Thursday, May 3, 2012

The Worst Job in the Whole Wide World

Question: What is the worst job in the whole wide world?

Answer: Driving around town picking up road kill.

"That's not a real job," you say.
"Really? 'Cause I had that job in college." I say back to you. Yep. Me.

Here's the thing about me. I hate being dirty. I hate blood, guts, and gore. I am basically a prissy chick. I mean that in the nicest way possible. In college I wasn't just a prissy chick. In college I was also a naive, stupid, prissy chick.

When I took the job, which was clearly not advertised as "Road Kill Picker-Upper," I was told I would need "gloves." Well, heavy duty work gloves are bulky and do not accentuate my slender dainty hands. No, I could not possibly hide my petite hands in big, masculine work gloves. Instead I bought a pair of garden gloves. Yep, garden gloves. As you are learning, I'm not exaggerating when I say I was stupid.

The job was attractive because it was a 9-5 Monday to Friday commitment. The job entailed working outside while perfecting my farmer's tan. If it rained, no one worked. That was the summer I learned it only rains on weekends.

I was not the only college student stupid enough to take this job bamboozled into taking this job. Nope, I had company. His name was Marcus, and he was always hung over. Always. I was the young, stupid, prissy chick and he was the young, stupid, hungover, college dude. Together we made quite the pair.

Not surprisingly, when a call came in about a large dead animal blocking a road, Marcus and I were always called upon. Always.

Hungover Marcus drives to the scene of death with his prissy chick side kick in tow. We were totally out of our element trying our best. The problem was, our best was really not all that great.

On particularly hot summer afternoons we smell the animal before we see it. Upon getting close to it, the stench is suffocating. I stop and pull out my garden gloves and rub strawberry Lip Smackers under my nose to mask the smell. Marcus openly mocks me initially, but by the end of the summer Marcus is smearing his face with my strawberry Lip Smackers, too. He, at least, has the good judgement to invest in real work gloves.

Perhaps it's Post Traumatic Stress Disorder, but even now when I drive by road kill I still think about the best way to move it. Road kill in pieces is always preferable because you just need to shovel it off the road. Road kill in one large piece, like a deer, is never a good thing.

I know you don't want the gory details, but I'm finding this therapeutic. Frankly, writing this saves me a $20 co-pay to a therapist. Don't read any further if you just ate a venison sandwich or if stories about dead deer cause you nightmares or night sweats.

I still remember one particular dead deer. Seriously, this happened 2 decades ago. I can't remember what I ate for lunch yesterday, but I remember a dead deer from 20 years ago.
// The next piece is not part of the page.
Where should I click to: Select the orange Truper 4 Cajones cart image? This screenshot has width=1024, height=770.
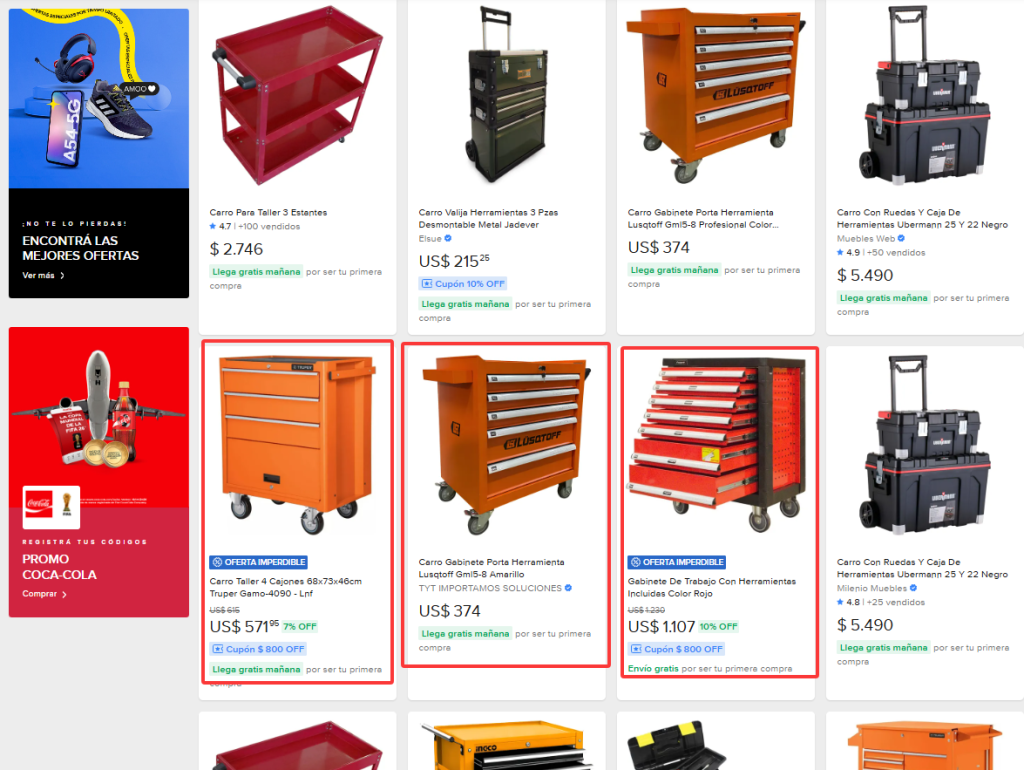(297, 444)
There she is, sprawled across a two-lane country road. A man stands outside his home watching her and then watching us. Marcus and I approach. I pull my garden gloves from my back pocket. As we approach I see the deer's chest rise and then fall. I look at Marcus and tell him the deer is still alive. Marcus looks at me like I am a stupid, prissy, college chick.

None-the-less, we know we must move Ms. Deer from the 2 lane country road. We bend down. Marcus grabs the hind quarters and I grab the head. We lift her while groaning at her weight (I am also whimpering because I'm holding a deer's head). As we lift the deer, she literally rips into two parts and a flood of maggots and goo spill out. In utter shock and horror, I realize that what I thought was evidence of breathing was actually maggots moving within the dead deer body.

I have not been right since.

No amount of strawberry Lip Smackers can make that image go away.

The next time you see a Yahoo news story about the worst jobs on the planet, just remember it's all poppycock. The worst job in the whole wide world is picking up road kill.

And you thought you had a bad day at work!